BEGIN SUPPLIED DATA

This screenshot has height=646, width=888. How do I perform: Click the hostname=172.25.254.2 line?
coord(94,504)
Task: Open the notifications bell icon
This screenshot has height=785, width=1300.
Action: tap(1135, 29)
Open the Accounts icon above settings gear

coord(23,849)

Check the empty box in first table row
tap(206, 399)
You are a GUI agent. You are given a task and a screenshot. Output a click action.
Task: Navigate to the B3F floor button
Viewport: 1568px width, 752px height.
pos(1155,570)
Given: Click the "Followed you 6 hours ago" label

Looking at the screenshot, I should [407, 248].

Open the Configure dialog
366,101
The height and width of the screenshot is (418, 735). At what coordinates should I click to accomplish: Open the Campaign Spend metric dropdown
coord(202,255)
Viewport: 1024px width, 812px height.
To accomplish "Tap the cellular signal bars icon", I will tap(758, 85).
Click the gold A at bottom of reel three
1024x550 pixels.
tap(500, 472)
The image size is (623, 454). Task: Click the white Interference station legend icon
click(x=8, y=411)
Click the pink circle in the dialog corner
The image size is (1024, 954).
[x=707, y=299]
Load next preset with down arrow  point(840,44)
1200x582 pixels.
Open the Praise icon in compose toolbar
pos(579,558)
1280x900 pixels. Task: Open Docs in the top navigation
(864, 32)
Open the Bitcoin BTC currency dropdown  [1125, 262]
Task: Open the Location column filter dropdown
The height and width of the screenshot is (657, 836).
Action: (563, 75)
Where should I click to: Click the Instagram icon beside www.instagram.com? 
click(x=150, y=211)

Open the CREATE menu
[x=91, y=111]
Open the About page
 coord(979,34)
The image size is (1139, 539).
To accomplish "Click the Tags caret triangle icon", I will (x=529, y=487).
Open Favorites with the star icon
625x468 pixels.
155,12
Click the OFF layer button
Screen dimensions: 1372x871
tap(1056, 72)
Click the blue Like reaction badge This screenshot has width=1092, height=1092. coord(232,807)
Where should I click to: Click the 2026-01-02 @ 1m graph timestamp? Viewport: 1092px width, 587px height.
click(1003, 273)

END SUPPLIED DATA

**TASK DETAILS**
Rewrite all of the data above, substituting "Window size" for every "Viewport" and leaving everything else unchanged.

**FULL SOLUTION**
This screenshot has height=646, width=888. How do I perform: Click the hostname=172.25.254.2 line?
coord(94,504)
Task: Open the notifications bell icon
This screenshot has height=785, width=1300.
Action: tap(1135, 29)
Open the Accounts icon above settings gear

coord(23,849)

Check the empty box in first table row
tap(206, 399)
You are a GUI agent. You are given a task and a screenshot. Output a click action.
Task: Navigate to the B3F floor button
Window size: 1568px width, 752px height.
pos(1155,570)
Given: Click the "Followed you 6 hours ago" label

Looking at the screenshot, I should [407, 248].

Open the Configure dialog
366,101
The height and width of the screenshot is (418, 735). At what coordinates should I click to accomplish: Open the Campaign Spend metric dropdown
coord(202,255)
Window size: 1024px width, 812px height.
To accomplish "Tap the cellular signal bars icon", I will tap(758, 85).
Click the gold A at bottom of reel three
1024x550 pixels.
tap(500, 472)
The image size is (623, 454). Task: Click the white Interference station legend icon
click(x=8, y=411)
Click the pink circle in the dialog corner
The image size is (1024, 954).
[x=707, y=299]
Load next preset with down arrow  point(840,44)
1200x582 pixels.
Open the Praise icon in compose toolbar
pos(579,558)
1280x900 pixels. Task: Open Docs in the top navigation
(864, 32)
Open the Bitcoin BTC currency dropdown  [1125, 262]
Task: Open the Location column filter dropdown
The height and width of the screenshot is (657, 836).
Action: (563, 75)
Where should I click to: Click the Instagram icon beside www.instagram.com? 
click(x=150, y=211)

Open the CREATE menu
[x=91, y=111]
Open the About page
 coord(979,34)
The image size is (1139, 539).
To accomplish "Click the Tags caret triangle icon", I will (x=529, y=487).
Open Favorites with the star icon
625x468 pixels.
155,12
Click the OFF layer button
Screen dimensions: 1372x871
tap(1056, 72)
Click the blue Like reaction badge This screenshot has width=1092, height=1092. coord(232,807)
Where should I click to: Click the 2026-01-02 @ 1m graph timestamp? Window size: 1092px width, 587px height.
click(1003, 273)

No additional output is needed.